CONSIGNE:
Recopiez mot pour mot le texte sur les lettres de Thérèse de Lisieux, en commençant aux mots « Thérèse réclamait des » et en vous arrêtant après « expérience toute intérieure. ».

LETTRES DE SAINTE THERESE DE LISIEUX
(10)
Le postulat (suite)
Lettres 46 à 80
(9 avril 1888 – 10 janvier 1889)
Sœur Agnès de Jésus (74, 76)
Jésus ne saurait refuser les «piqûres d’épingles» que mendie Thérèse. Six mois plus tard elle écrit à Agnès : « Jésus me crible de piqûres d’épingles. » (L.74)
« La pauvre petite balle n’en peut plus, de toutes parts elle a de tout petits trous qui la font souffrir que si elle n’en avait qu’un grand ! Rien auprès de Jésus, sécheresse !... sommeil !... Mais au moins c’est le silence !... le silence fait du bien à l’âme… » Pour la première fois Thérèse parle des religieuses en des termes inattendus : « Les créatures, oh ! les créatures… Celles qui m’entourent sont bien bonnes, mais il y a je ne sais quoi qui me repousse !... Je ne puis vous faire d’explication, comprenez votre petite âme. » Thérèse a sans doute un gros besoin d’affection et les sœurs plus âgées ne la dorlotent pas, à moins qu’elle n’ait entendu des propos blessants ou… que la vie communautaire soit éprouvante… très éprouvante.
Thérèse réclamait des piqûres d’épingles. Elle les obtient et se plaint. « Comprenez !... Quand c’est le doux ami qui pique lui-même sa balle, la souffrance n’est que douceur, sa main est si douce ! Mais les créatures ! » Thérèse n’envisageait pas que les piqûres pouvaient venir des autres. Ce qu’elle appelait « piqûres d’épingles » était une expérience toute intérieure.
Qu’en est-il alors de l’amour qui se démontre par le non attachement aux choses sensibles ? Thérèse comprend que les piqûres intérieures (« C’est le doux ami qui pique lui-même ») et extérieures (« s’il ne pique pas directement sa petite balle, c’est bien lui qui conduit la main qui la pique ») sont l’œuvre du Bien-aimé. Alors, la plainte cesse. « Je suis heureuse de souffrir ce que Jésus veut que je souffre. » Thérèse progresse dans le renoncement au signe sensible : « Puisque Jésus veut dormir pourquoi l’en empêcherais-je ? » Elle évoque certainement le récit de la barque ballotée par la tempête avec à son bord les disciples effrayés et Jésus assoupit. Mais plus encore le Cantique des cantiques : « N’éveillez pas, ne réveillez pas mon amour, avant l’heure de son bon plaisir. »

DONNÉES FOURNIES:

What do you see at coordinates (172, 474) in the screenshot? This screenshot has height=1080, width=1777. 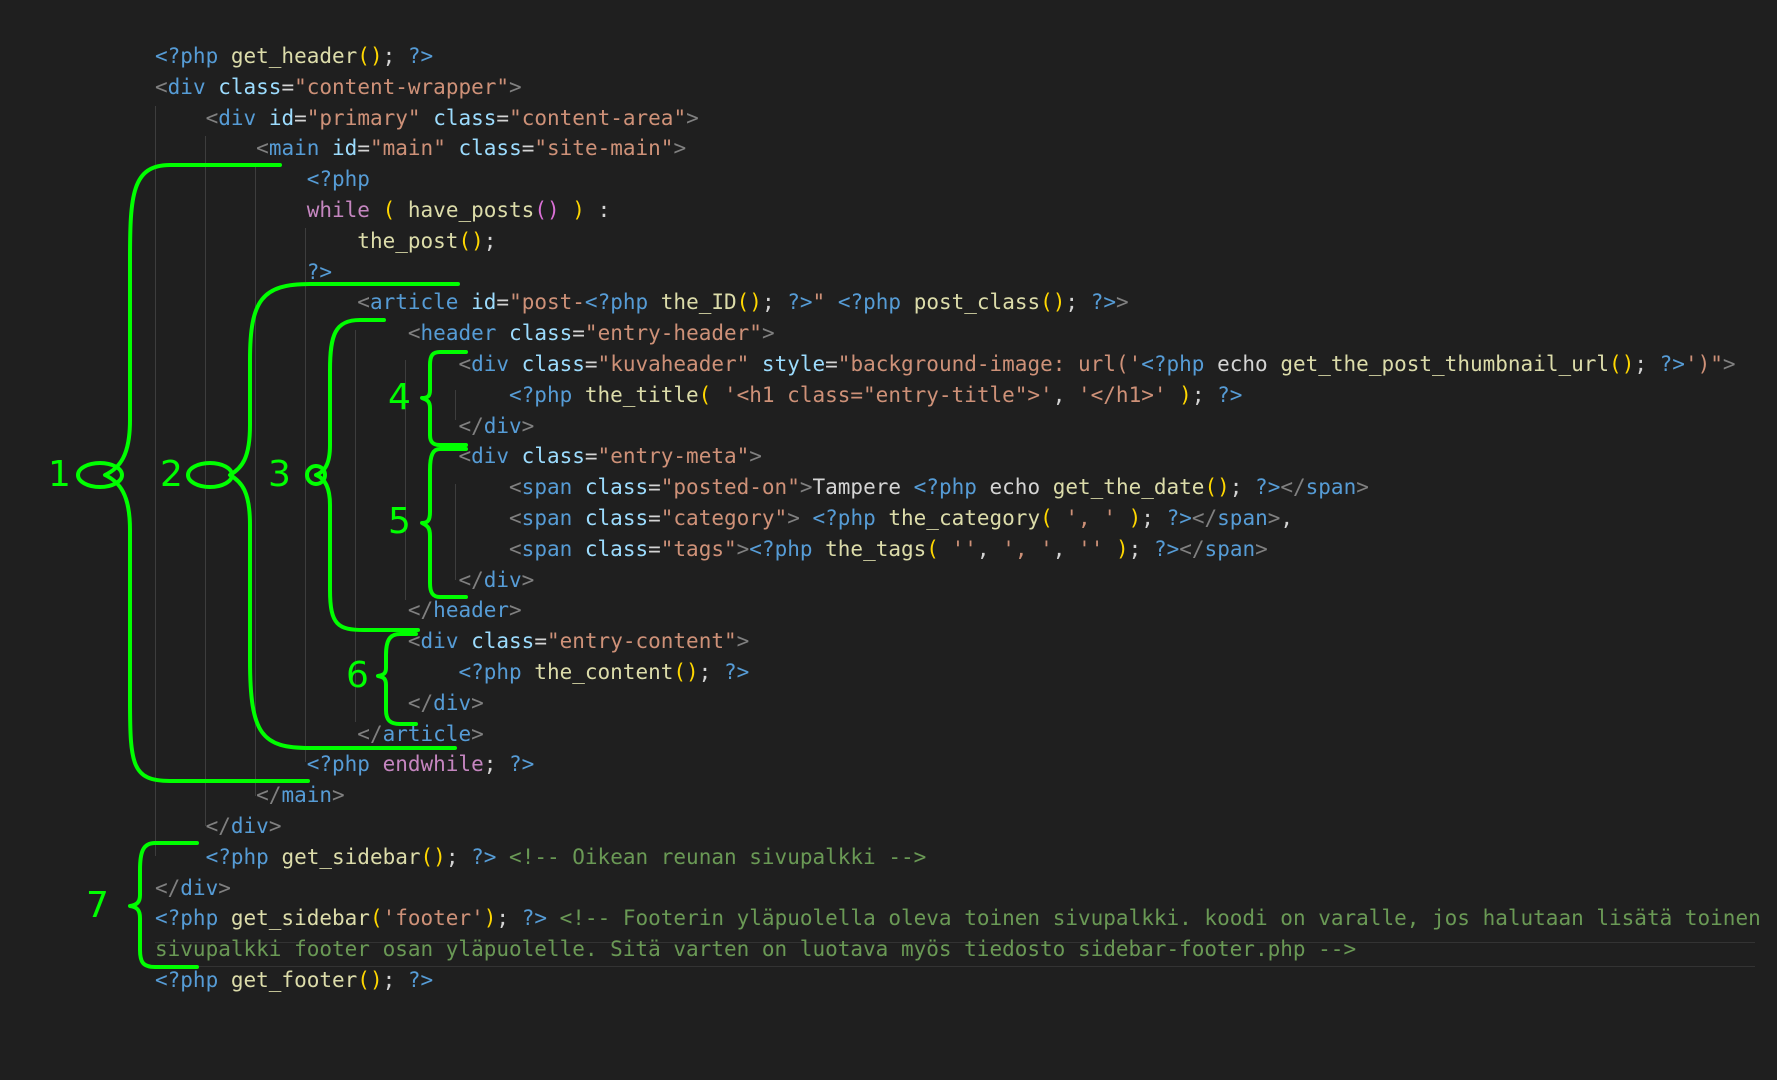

RÉSULTAT:
Thérèse réclamait des piqûres d’épingles. Elle les obtient et se plaint. « Comprenez !... Quand c’est le doux ami qui pique lui-même sa balle, la souffrance n’est que douceur, sa main est si douce ! Mais les créatures ! » Thérèse n’envisageait pas que les piqûres pouvaient venir des autres. Ce qu’elle appelait « piqûres d’épingles » était une expérience toute intérieure.